Skateboarders approach the urban landscape in a somewhat different manner than the average human being.
Metropolitan cities create a constant lure by providing endless amounts of ‘skateable’ structures.
Steps, benches, and handrails are usually not given a second thought by the average city pedestrian, but to a skateboarder, these are valuable ‘skate spots’ where they can perform any amount of maneuvers on their skateboards.
Concrete playground
Iain Borden, an architecture professor at University College London says: “It has often been remarked that decades of urban technology have unwittingly created a concrete playground of immense potential, and that it sometimes takes the mind of a 12-year-old to realise this potential.
"This comment refers to the urban practice of skateboarding."
Skateboarding saw its beginning in the ‘50s in California.
Roller skating wheels were fastened to planks of wood so surfers could emulate riding the waves while being on the street.
Over the years, skateboarders discovered schools in Southern California with asphalt embankments surrounding their playgrounds.
Skateboarders began riding up and down the ‘banks’ simulating the carving of a wave on a surfboard.
This was one of the earliest forms of ‘street skating’ and footage from this era has been brought into the mainstream by Stacy Peralta’s popular documentary Dogtown and the Z boys, which became a hit at film festivals throughout the world in 2001.
The film also showcases the talents of early skateboarding pioneers in empty backyard swimming pools.
In the ‘70s, skateboarders had the vision to turn an un-used empty swimming pool into a teenager’s playground and this became common practise through the decades as skateparks were developed.
In the ‘80s, a majority of the skateparks around the world closed down due to skateboarding’s demise in popularity.
Without many skateparks, skateboarders began skating the streets more and thus spawned what is now commonly referred to as ‘street skating’.
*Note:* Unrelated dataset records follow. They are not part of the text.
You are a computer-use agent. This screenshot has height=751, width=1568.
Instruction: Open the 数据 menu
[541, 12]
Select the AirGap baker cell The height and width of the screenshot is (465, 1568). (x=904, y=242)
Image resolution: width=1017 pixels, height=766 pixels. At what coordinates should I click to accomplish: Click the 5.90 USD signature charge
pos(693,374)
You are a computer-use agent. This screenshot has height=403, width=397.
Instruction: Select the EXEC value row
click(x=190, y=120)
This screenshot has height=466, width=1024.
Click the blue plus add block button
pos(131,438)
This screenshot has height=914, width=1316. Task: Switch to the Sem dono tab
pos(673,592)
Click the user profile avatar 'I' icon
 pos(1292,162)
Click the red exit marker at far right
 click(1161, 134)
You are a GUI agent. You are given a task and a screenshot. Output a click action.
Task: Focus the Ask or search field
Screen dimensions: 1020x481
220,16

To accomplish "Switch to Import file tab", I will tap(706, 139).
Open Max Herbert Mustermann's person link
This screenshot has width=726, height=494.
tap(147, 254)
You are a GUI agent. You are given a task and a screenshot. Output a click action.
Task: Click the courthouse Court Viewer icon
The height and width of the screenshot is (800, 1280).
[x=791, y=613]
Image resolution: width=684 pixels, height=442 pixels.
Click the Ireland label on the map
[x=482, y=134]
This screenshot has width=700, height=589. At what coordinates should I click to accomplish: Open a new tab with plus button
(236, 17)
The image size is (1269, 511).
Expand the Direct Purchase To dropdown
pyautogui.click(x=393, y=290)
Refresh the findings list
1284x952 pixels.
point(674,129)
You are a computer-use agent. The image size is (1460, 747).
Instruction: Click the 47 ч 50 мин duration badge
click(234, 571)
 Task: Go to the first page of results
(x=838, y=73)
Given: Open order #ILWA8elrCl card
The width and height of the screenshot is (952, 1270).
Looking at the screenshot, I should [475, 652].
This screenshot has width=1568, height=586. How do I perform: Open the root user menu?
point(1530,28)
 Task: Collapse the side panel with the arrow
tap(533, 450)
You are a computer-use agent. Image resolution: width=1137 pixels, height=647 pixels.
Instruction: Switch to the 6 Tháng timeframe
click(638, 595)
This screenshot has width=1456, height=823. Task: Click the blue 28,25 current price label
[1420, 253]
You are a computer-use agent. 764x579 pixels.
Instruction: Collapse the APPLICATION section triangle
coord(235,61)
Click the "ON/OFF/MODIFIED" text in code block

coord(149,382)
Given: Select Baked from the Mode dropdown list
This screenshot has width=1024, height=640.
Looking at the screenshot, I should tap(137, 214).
Street skating differs from skateboarding in a skatepark, as skaters constantly have to adapt to whichever surface, obstacle, or obstruction comes in their path.
Thrilling
This adaptation to ‘skateable’ architecture of the city, that is not meant to be skated on, can be quite thrilling for a skateboarder explains Nick Jensen, 25, a Chelsea College of Art student.
“I prefer skating street to a skatepark.
"The city landscape is not specifically designed for skateboarding.
"It’s like having a blank canvas.”
The constant search for skate spots unintentionally turns skateboarders into urban explorers.
The quest to find the perfect ledge to perform a ‘backside tailslide’ (and other tricks) leads skateboarders to unknown and often unused parts of the urban environment.
For instance, in London a skateboarder would know that there are some incredible snake-like benches at a park in Pontoon Dock in the Docklands, or there are some benches with flat railings leading off them in a park in West Brompton.
“Skating through the city makes me more aware of my surroundings; I have to be wary of certain things like the
roughness of the ground or other people around me,” says Goldsmiths student Jin Shimizu, 19.
“As a skateboarder, I feel I explore the city more thoroughly as I’m always looking around to find something new to skate on, I see something amazing that any other person would walk past and pay no attention to.”
London skateboarder Gustav Eden, 30, says: “As a skateboarder you filter the built environment through the capacity of the physical objects to accommodate skateboarding.
"You may spend a big part of your day thinking about a grimey, piss-stinking alleyway because two sections of sidewalk are separated by a particular distance, sneak past security to skate some polished marble around Liverpool street, or find yourself spending hours in an utterly boring square because it is close to your house and the ground is alright.”
Cities become a street skater’s own massive ‘skatepark’.
Endless enjoyment
By finding quiet, vacant alleyways, forgotten squares, or deserted spaces on a Sunday, the city offers endless amounts of enjoyment to a skateboarder.
Borden remarks that: “Skateboarders threaten accepted definitions of space, taking over space conceptually as well as physically and so striking at the very heart of what everyone else understands by the city.”
He continues by summing up the common mindset of an urban skateboarder by saying: “Skaters do not accept cities as they are; rather than trying to section off their own little piece of land, skaters want to use all of the city, and in a particularly unconventional and active manner.
"By using their youth, and in particular by using their own bodily pleasure, skateboarders create their own space, their own cities, and their own architecture.”